**Job**
Reproduce every row below verbatim, leaving out the pictures.

---

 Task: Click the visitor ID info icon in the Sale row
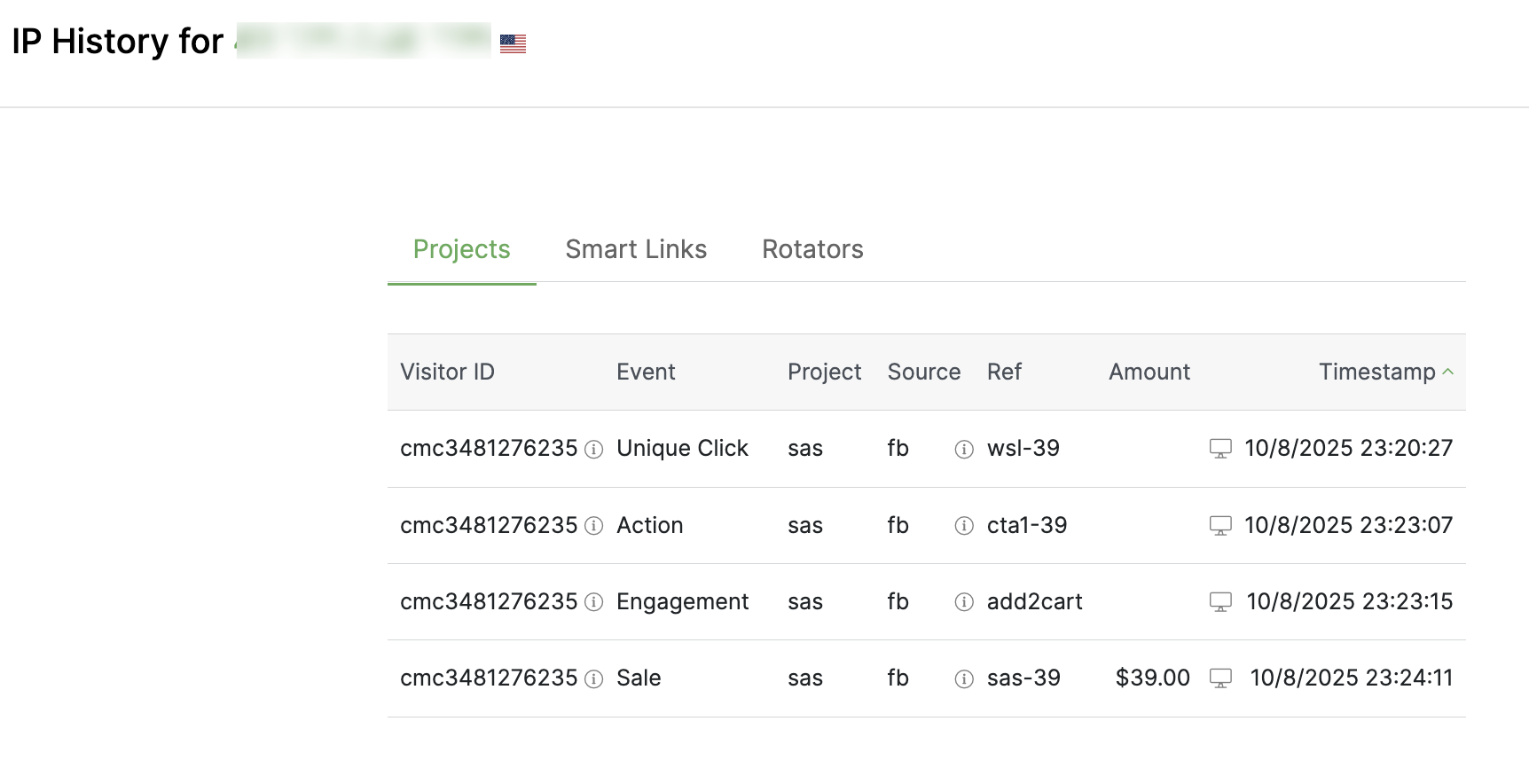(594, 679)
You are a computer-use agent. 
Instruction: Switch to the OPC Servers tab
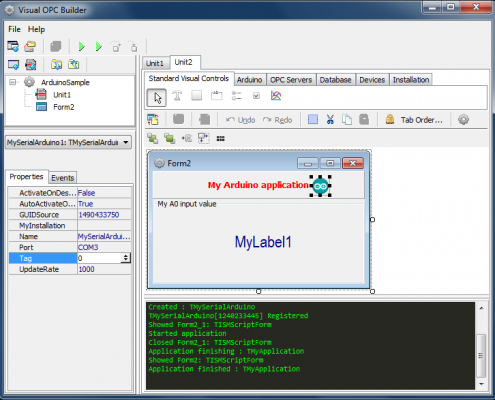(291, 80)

---

**The reply**
 Task: Click the visitor ID info icon in the Sale row
(594, 679)
You are a computer-use agent. 
Instruction: Switch to the OPC Servers tab
(291, 80)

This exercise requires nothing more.